2021 Stimulus Size Hinges on Senate More Than President: Goldman Sachs

2021 Stimulus Size Hinges on Senate More Than President: Goldman Sachs

Alton Strupp/Courier Journal

The election contest between President Trump and former vice president Joe Biden has been called the most consequential of our lifetime — and more voters say the race matters to them than in decades past. But when it comes to the size and scope of any coronavirus relief package that might pass in 2021 — because, let’s face it, it’s probably not happening this year — who controls the Senate will mean more than who’s president, Goldman Sachs says.
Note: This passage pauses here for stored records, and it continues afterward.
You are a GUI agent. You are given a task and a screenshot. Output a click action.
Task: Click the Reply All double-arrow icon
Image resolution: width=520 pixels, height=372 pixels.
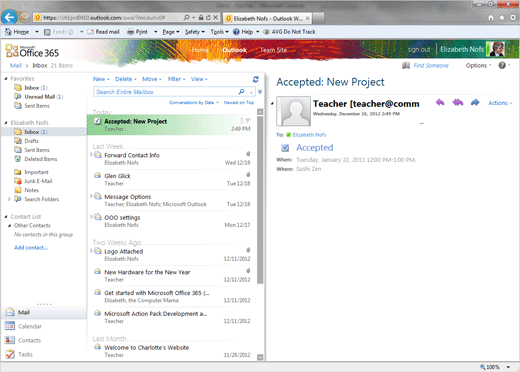tap(458, 102)
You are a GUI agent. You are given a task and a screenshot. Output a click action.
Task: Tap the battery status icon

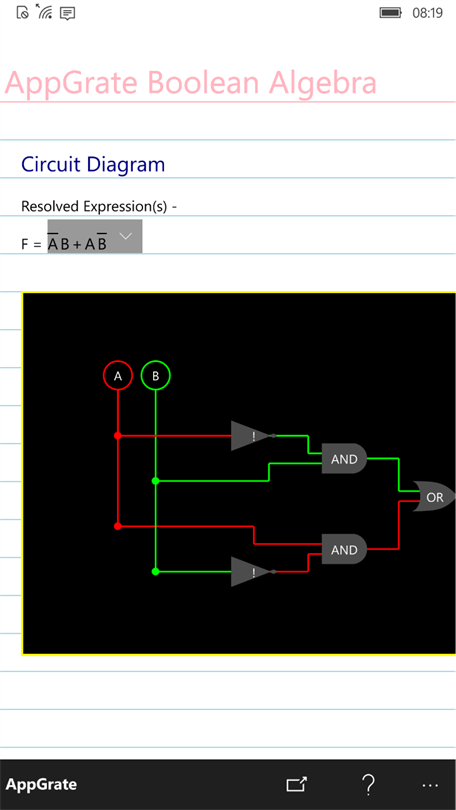(x=391, y=12)
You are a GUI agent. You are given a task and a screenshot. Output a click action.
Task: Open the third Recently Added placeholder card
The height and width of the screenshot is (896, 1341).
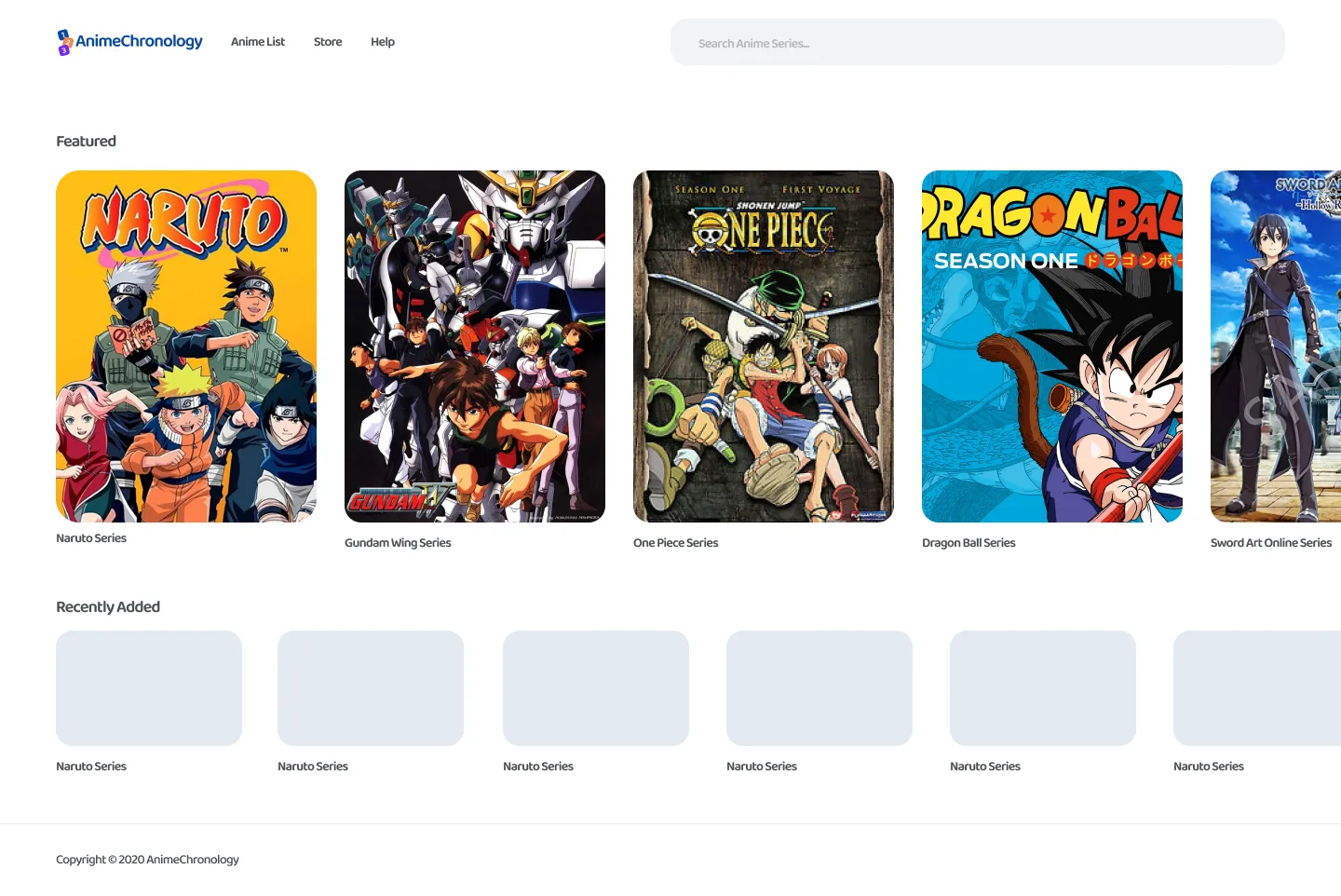[596, 688]
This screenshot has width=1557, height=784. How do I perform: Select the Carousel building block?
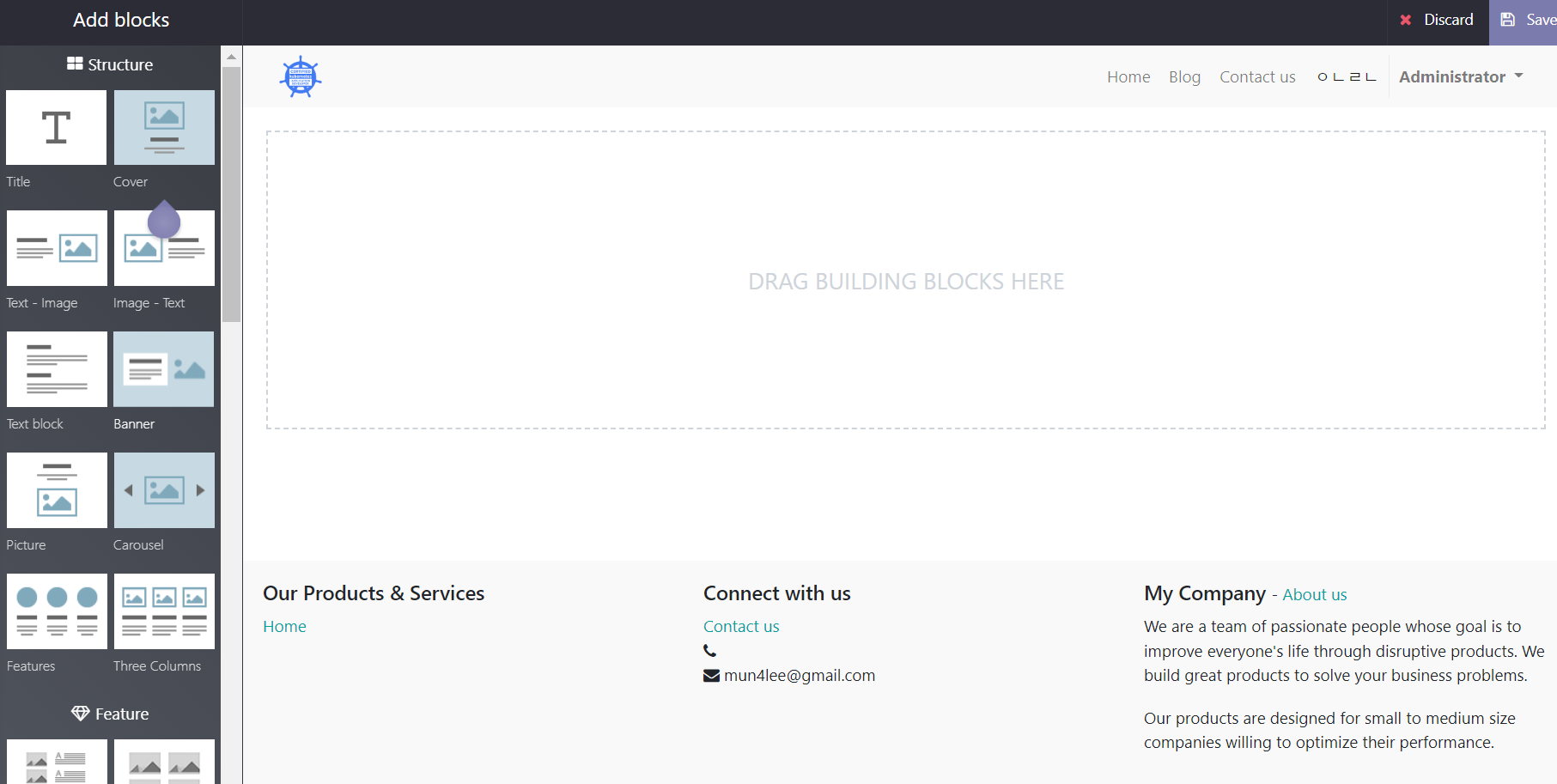[164, 490]
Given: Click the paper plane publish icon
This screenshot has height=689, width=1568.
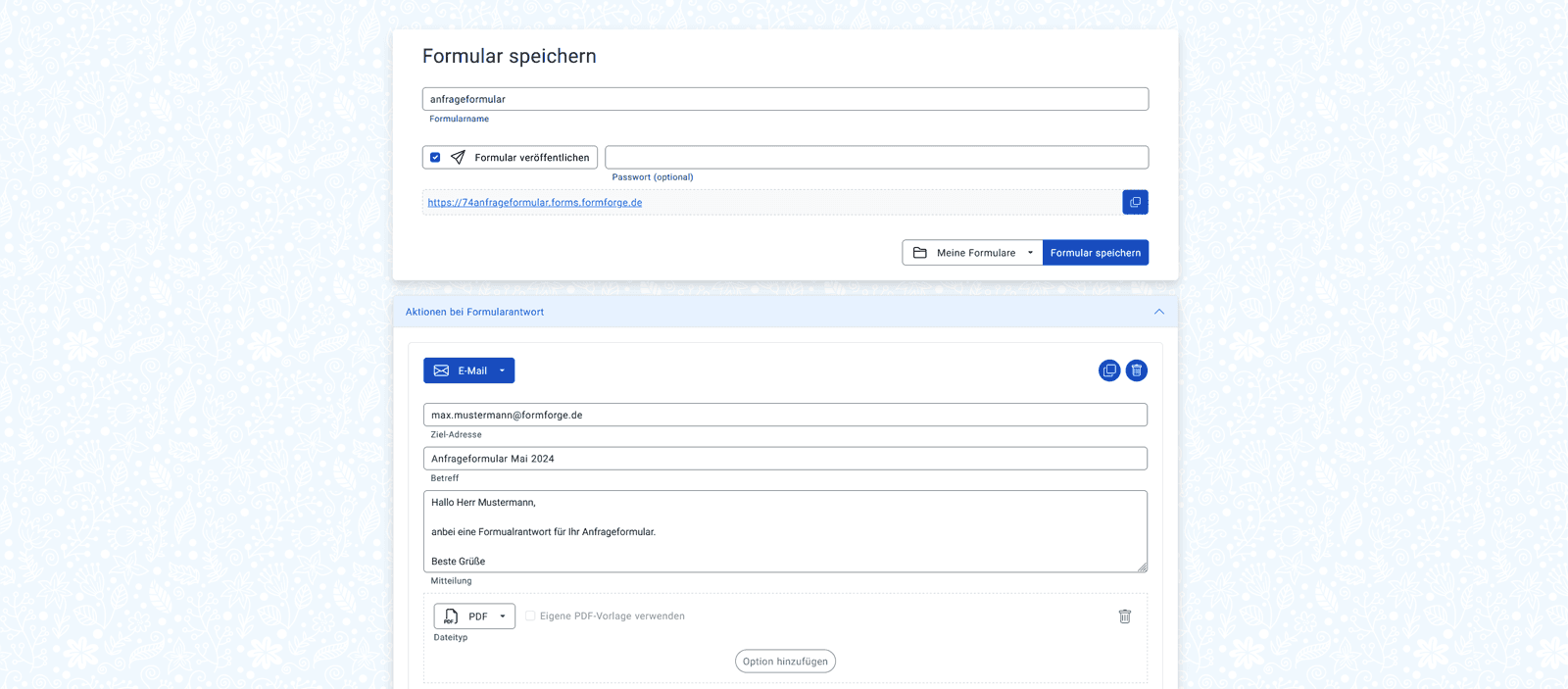Looking at the screenshot, I should pos(458,158).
“Next year, fiscal policy depends on the election outcome, but in our view it depends more on the outcome of Senate elections than the presidential election result,” Goldman Sachs economist Alec Phillips wrote in a research note Monday. While House Speaker Nancy Pelosi and the White House are working on a roughly $2 trillion package, many Senate Republicans oppose spending that much and are instead set to vote on a roughly $500 billion plan.
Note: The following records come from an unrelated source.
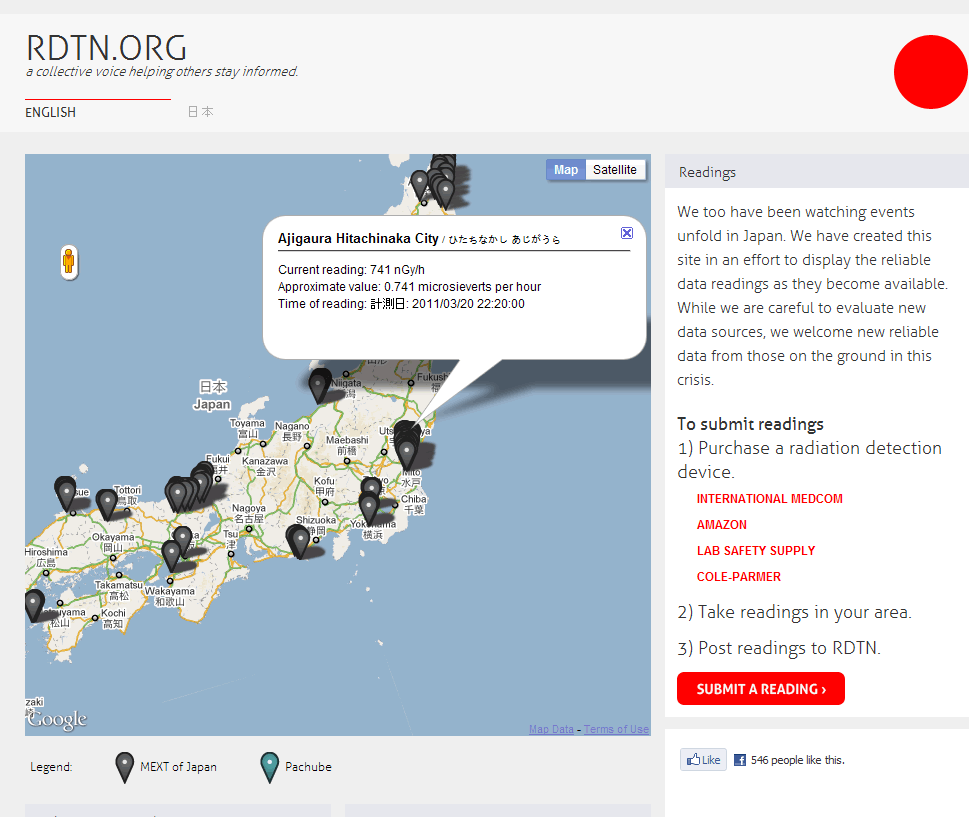Click the Facebook Like button
969x817 pixels.
(703, 760)
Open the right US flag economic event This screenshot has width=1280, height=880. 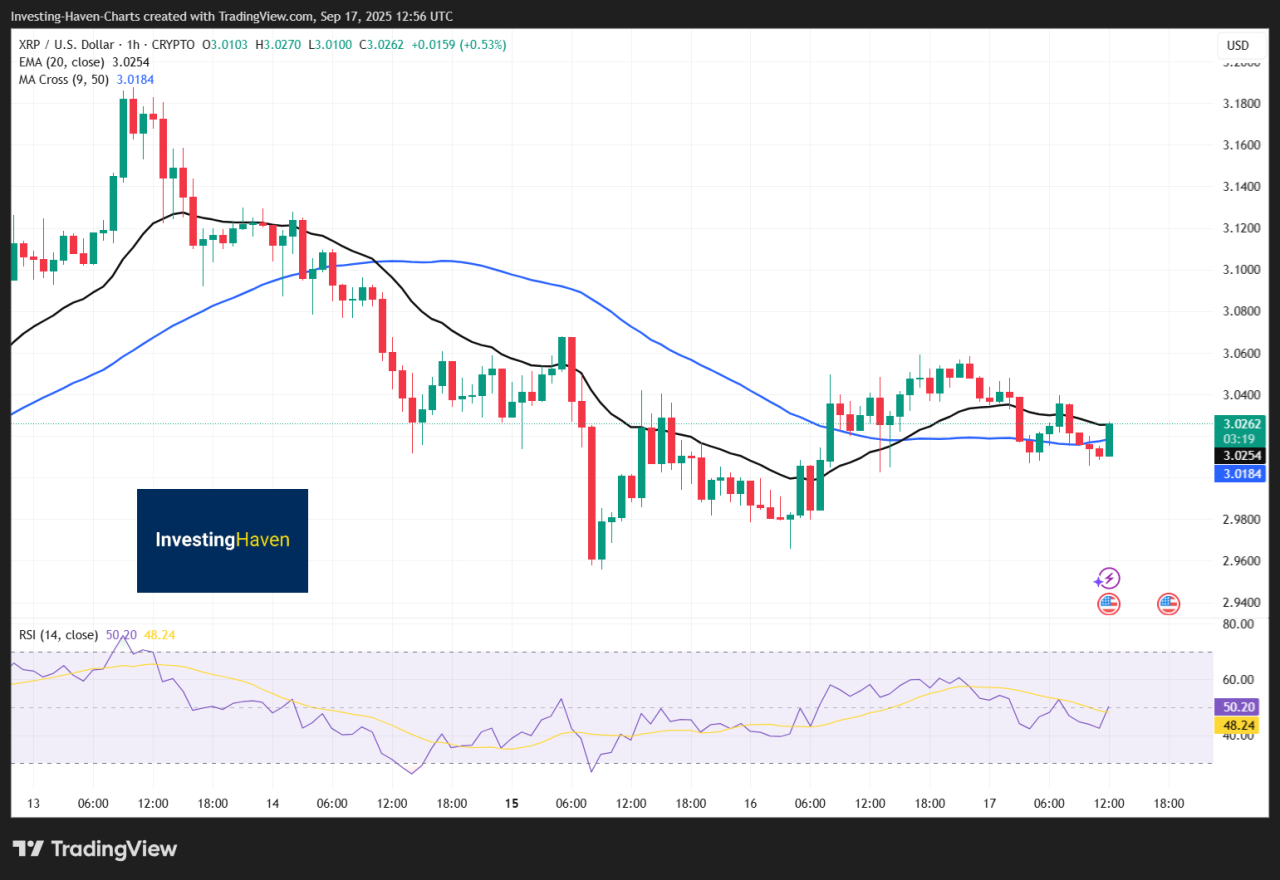click(1168, 603)
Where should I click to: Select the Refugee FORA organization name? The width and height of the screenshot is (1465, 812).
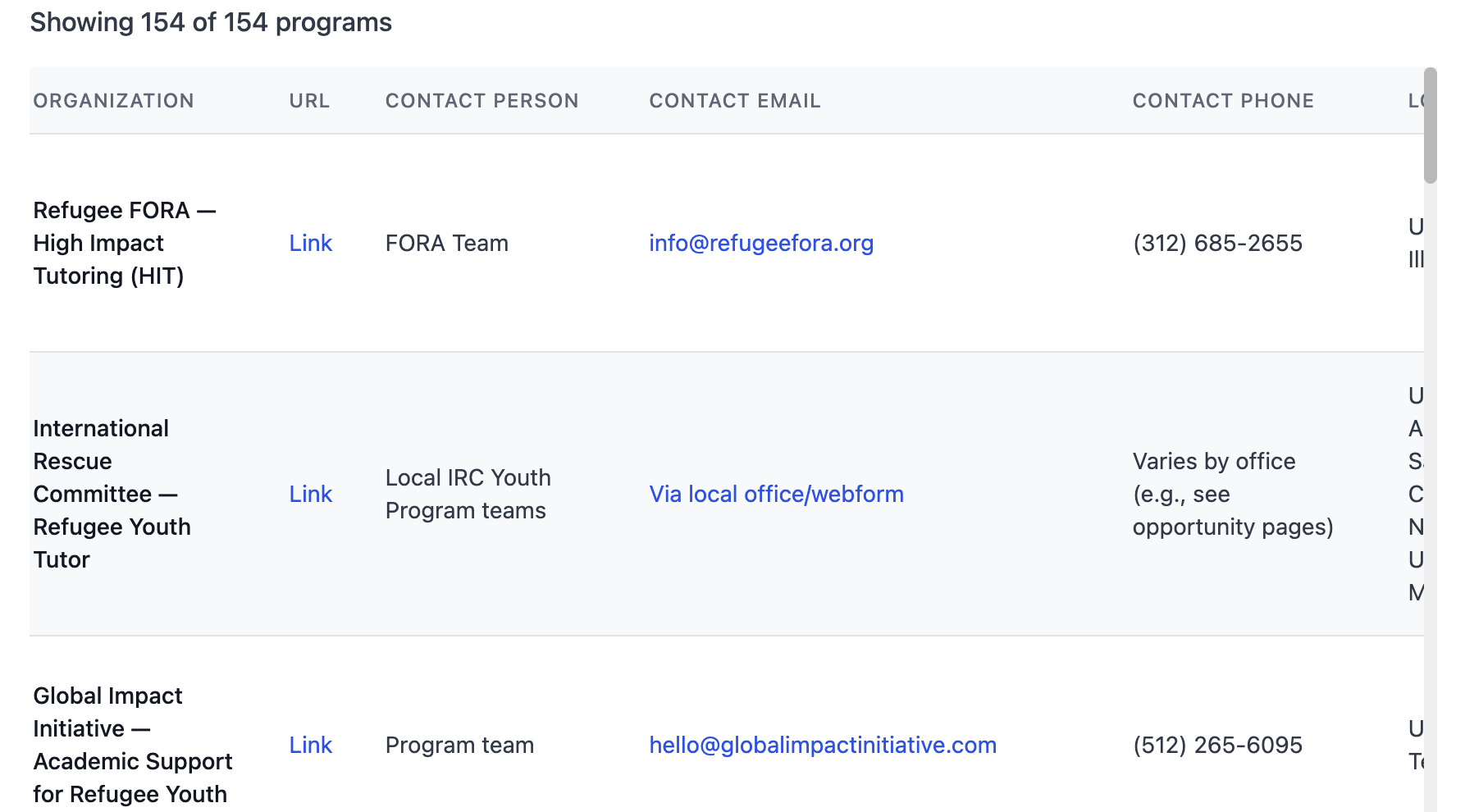pyautogui.click(x=125, y=243)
“Regardless of who wins the White House, if the Senate remains under Republican control we would expect Congress to enact a stimulus proposal much closer to the current Senate Republican proposal than to either President Trump’s or Speaker Pelosi’s,” Phillips says.

Democratic control of Congress and the White House would likely result in the greatest increase in spending, with a stimulus of about $2.5 trillion likely, Phillips adds. “This would likely include a stimulus package in Q1, followed by infrastructure and climate legislation. In this scenario, we would expect legislation expanding health and other benefits, financed by tax increases, to pass in Q3.”

The size of a potential Democratic Senate majority will also matter, Phillips argues, with a narrow edge (50 or 51 seats) likely resulting in less fiscal stimulus than a more sizable majority.

If Republicans hold onto the Senate, the Goldman Sachs economist expects Republicans to look to limit the size of any stimulus bill, with the final package likely coming in “well under $1 trillion.”